According to reports on Sunday, California Governor Jerry Brown has decided not to block a parole board's ruling that would allow Sara Kruzan, who was originally sentenced to life in prison, to go free.
Kruzan, now 35, was first sentenced to life in jail as a 16-year-old in 1995. A jury found her guilty of first-degree murder in the 1994 shooting death of George Gilbert "G.G." Howard. Kruzan claimed that Howard, her former pimp, had sexually assaulted her and prepared her for work as a child prostitute starting at the age of 11.
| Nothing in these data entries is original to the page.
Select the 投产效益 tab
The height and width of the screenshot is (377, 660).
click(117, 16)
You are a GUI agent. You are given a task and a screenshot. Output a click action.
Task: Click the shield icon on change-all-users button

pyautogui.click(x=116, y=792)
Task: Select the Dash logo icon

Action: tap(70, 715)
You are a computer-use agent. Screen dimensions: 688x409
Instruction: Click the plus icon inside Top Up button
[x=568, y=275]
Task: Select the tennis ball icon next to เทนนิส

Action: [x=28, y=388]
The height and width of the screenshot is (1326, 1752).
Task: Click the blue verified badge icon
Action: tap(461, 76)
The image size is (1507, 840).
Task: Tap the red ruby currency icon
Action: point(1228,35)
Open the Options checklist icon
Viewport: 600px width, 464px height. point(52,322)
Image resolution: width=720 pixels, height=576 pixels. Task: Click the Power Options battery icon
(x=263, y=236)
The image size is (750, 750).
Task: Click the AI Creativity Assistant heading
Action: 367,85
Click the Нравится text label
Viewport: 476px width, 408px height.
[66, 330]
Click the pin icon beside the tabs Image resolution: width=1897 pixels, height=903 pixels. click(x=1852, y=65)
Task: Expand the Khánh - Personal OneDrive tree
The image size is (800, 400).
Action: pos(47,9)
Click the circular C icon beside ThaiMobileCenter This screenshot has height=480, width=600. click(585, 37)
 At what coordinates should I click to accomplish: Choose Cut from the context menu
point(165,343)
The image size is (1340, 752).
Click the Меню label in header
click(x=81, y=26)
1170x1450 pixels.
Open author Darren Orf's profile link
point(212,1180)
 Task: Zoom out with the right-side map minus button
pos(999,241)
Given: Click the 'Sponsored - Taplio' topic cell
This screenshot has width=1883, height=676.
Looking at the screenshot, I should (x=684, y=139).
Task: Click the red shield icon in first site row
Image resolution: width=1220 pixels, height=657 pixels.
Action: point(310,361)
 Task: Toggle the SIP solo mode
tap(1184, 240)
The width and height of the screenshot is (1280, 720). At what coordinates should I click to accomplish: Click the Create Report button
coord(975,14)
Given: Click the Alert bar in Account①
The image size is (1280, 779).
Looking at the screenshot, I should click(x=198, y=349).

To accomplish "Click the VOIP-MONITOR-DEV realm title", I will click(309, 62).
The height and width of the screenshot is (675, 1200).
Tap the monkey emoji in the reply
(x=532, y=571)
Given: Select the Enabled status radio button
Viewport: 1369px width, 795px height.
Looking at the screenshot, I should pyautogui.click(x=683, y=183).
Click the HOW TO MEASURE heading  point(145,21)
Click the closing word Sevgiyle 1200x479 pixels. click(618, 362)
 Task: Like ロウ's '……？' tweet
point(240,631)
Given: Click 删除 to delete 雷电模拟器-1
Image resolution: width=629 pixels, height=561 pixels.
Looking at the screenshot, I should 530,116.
Although she confessed to killing Howard and was found eligible to be tried in the juvenile system, Kruzan was instead transferred to an adult court. Then-governor Arnold Schwarzenegger commuted Kruzan's sentence to 25 years to life with the possibility of parole in 2011. Her conviction was also reduced to second-degree murder earlier this year.
A catalyst for the parole board's decision on Kruzan's case is new legislation that went into effect in January. State Senator Leland Yee of San Francisco introduced a bill that would allow new sentencing hearings for juveniles sent to prison for life without parole. A second bill gives special consideration to juveniles tried as adults, given that they have served at least 15 years of their extensive sentences. Gov. Brown signed the second bill last November, instantly qualifying Kruzan for the special consideration.
"It is justice long overdue," Yee said of the parole board's decision.
The date of Kruzan's release is pending.